1660年、オランダで薬用酒「ジュニエーブル」として開発された蒸溜酒は、当時の単式蒸溜器(ポットスチル Pot still)でつくられていました。
当時の製造法は原料の風味が強く残るものの、雑味が多く残ってしまうのが欠点でした。そこで「Old Tom Gin オールド・トム・ジン」のように砂糖を加えて造られていました。
また、ドイツではシュタインヘーガーのように生のジュニパーベリーを発酵させて蒸留することによって、糖度を増して飲まれていました。
19世紀はじめになると、連続式蒸溜機(パテントスチル Patent still)の登場により、雑味の少ないドライジンが生まれます。
連続で蒸留できる技術でドライジンだけでなく、ウォッカ、ウイスキーなどの製造にも使われました。
原料の香りは目立たないものの、高純度でクリア、キレのあるお酒が大量生産できるようになり、ライトな風味のジンはブリティッシュ・ジンやロンドン・ドライジンと呼ばれ、生産量もオランダをしのぐようになっていきます。
近年のクラフトジンにおけるドライジンは、単式蒸溜器で浸漬法(ボタニカルをスピリッツに直接漬け込んでから蒸留)とバスケット法(蒸留の際にボタニカルが入ったバスケットに蒸気を通して風味づけをする)を併用するハイブリッド法も登場して、必ずしも連続式蒸溜機だけでドライジンが製造される時代ではなくなりました。

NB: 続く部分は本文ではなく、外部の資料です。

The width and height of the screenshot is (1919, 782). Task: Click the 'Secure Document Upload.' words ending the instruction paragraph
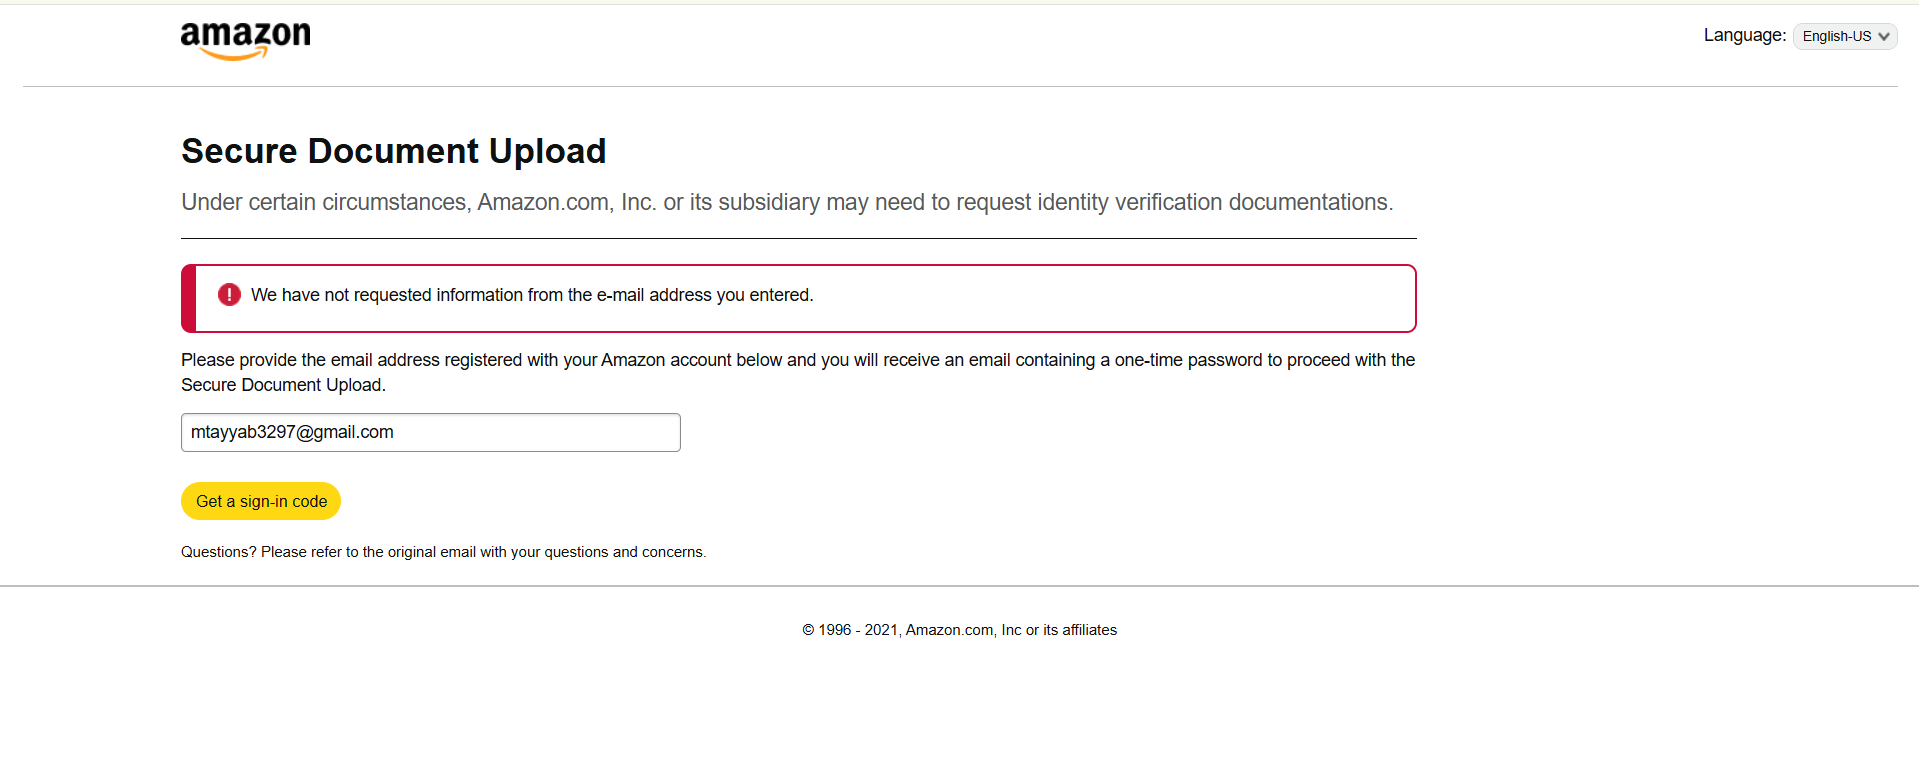tap(283, 385)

また、蒸留技術も進んだため、単式蒸溜器ならではの個性を活かした質の高いドライジンの製造もクラフトジンでは見られるようになっています。
たとえば、減圧蒸留の技術。単式蒸溜は90℃~100℃の沸点で蒸留させる「常圧蒸留」が通常ですが、このほかに減圧蒸留という製造法も見られます。

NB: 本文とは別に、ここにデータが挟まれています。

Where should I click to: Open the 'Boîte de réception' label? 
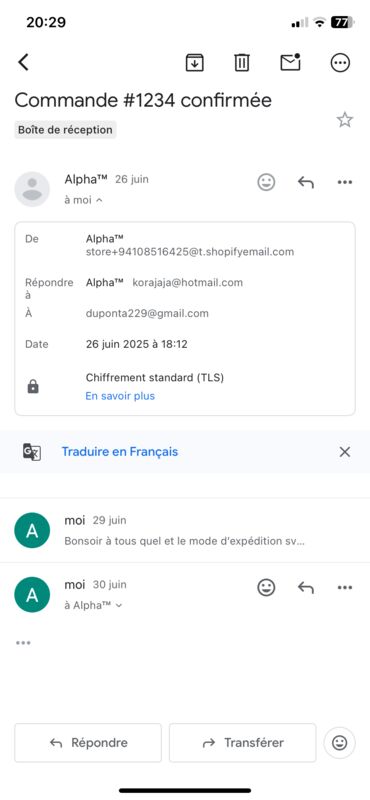[x=65, y=130]
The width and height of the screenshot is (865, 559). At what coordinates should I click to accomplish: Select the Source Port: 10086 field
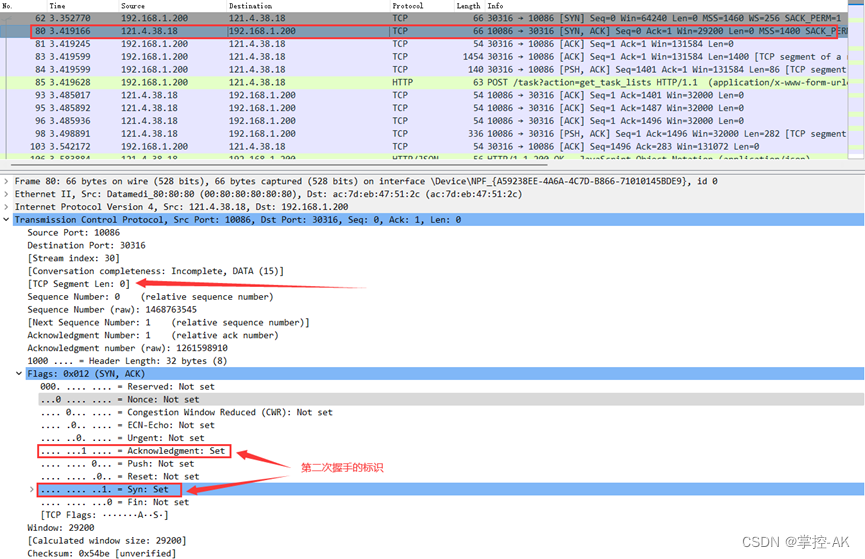[73, 233]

標高が高い山などは気圧が低いですが、このような場所でお湯を沸かしたとき、低い温度で沸騰します。この原理を利用して行うわけです。
減圧蒸留は100℃より低い温度で沸騰させるため、沸点の高い雑味などを含まない原酒を造れる利点があり、焼酎など、ジン以外の蒸留酒でも導入されている技術です。

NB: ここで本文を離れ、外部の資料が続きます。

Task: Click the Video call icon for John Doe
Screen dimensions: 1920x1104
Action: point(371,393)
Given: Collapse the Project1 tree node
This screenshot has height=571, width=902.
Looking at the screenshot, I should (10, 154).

蒸留技術のほかにもボタニカルで香りづけする前のベーススピリッツ(原酒)にウォッカを使ったり(FAIR.Gin フェアジン)、りんご(Le Gin de Christian Drouin ル ジン クリスチャン・ドルーアン)、日本酒(和GIN)、高級焼酎(YUZUGIN油津吟)を使ったりという工夫で個性を出すクラフトジンが増えています。
蒸留技術、ベーススピリッツとともにボタニカルも蒸留所のある土地の風土を活かしたものが使われていて、その地域に根ざした個性的なドライ・ジンがたくさん生まれています。